**Material to process**
======
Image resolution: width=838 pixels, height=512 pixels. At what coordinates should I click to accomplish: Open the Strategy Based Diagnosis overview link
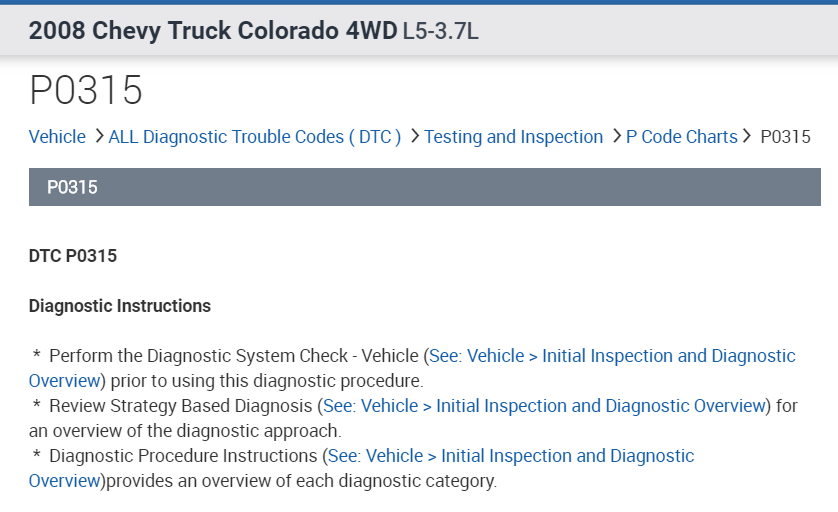click(x=544, y=406)
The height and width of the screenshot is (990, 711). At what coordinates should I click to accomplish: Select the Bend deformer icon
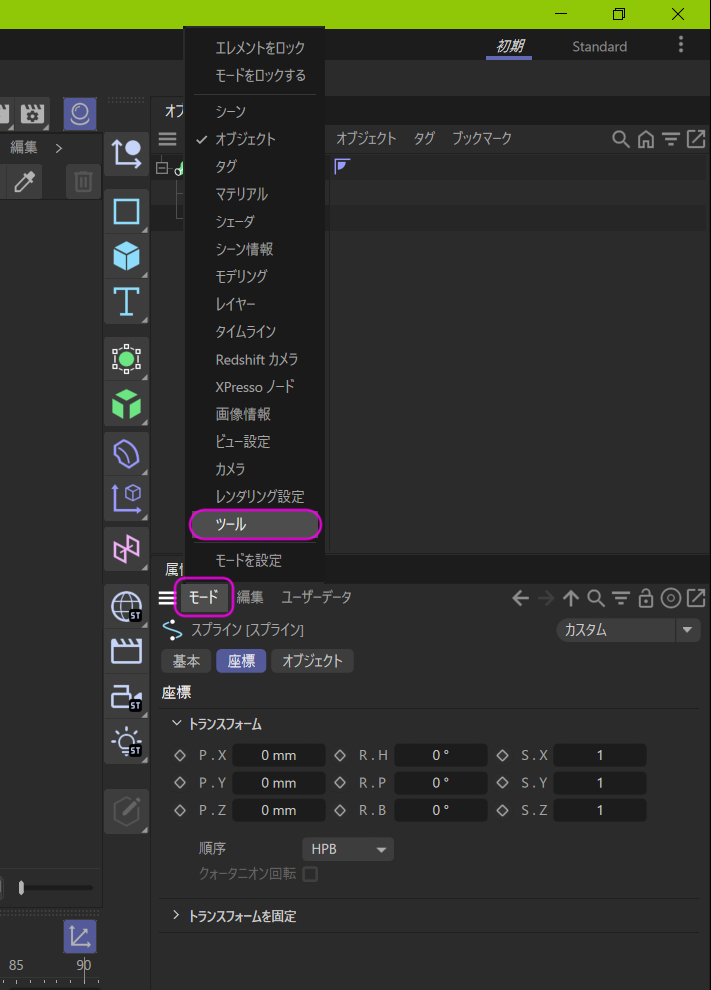pos(126,454)
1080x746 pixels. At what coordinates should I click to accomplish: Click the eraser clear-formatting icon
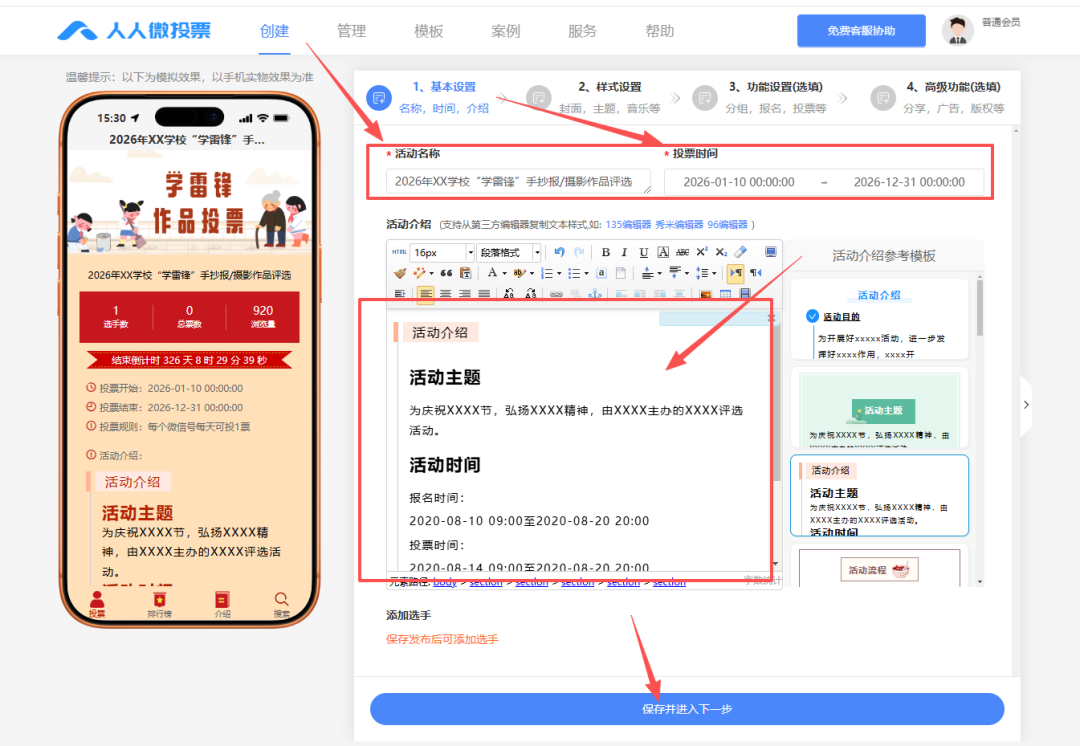740,252
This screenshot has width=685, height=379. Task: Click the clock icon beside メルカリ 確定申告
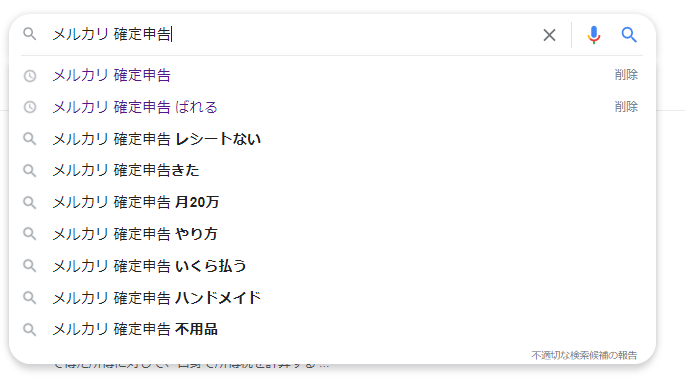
======
**Work instruction**
No pictures should appear in the answer, which is to be the lines from the line with "1080x746 pixels. At" through the end of the records above, restated exactly.

**Written solution**
1080x746 pixels. At what coordinates should I click to accomplish: Click the eraser clear-formatting icon
740,252
This screenshot has width=685, height=379. Task: Click the clock icon beside メルカリ 確定申告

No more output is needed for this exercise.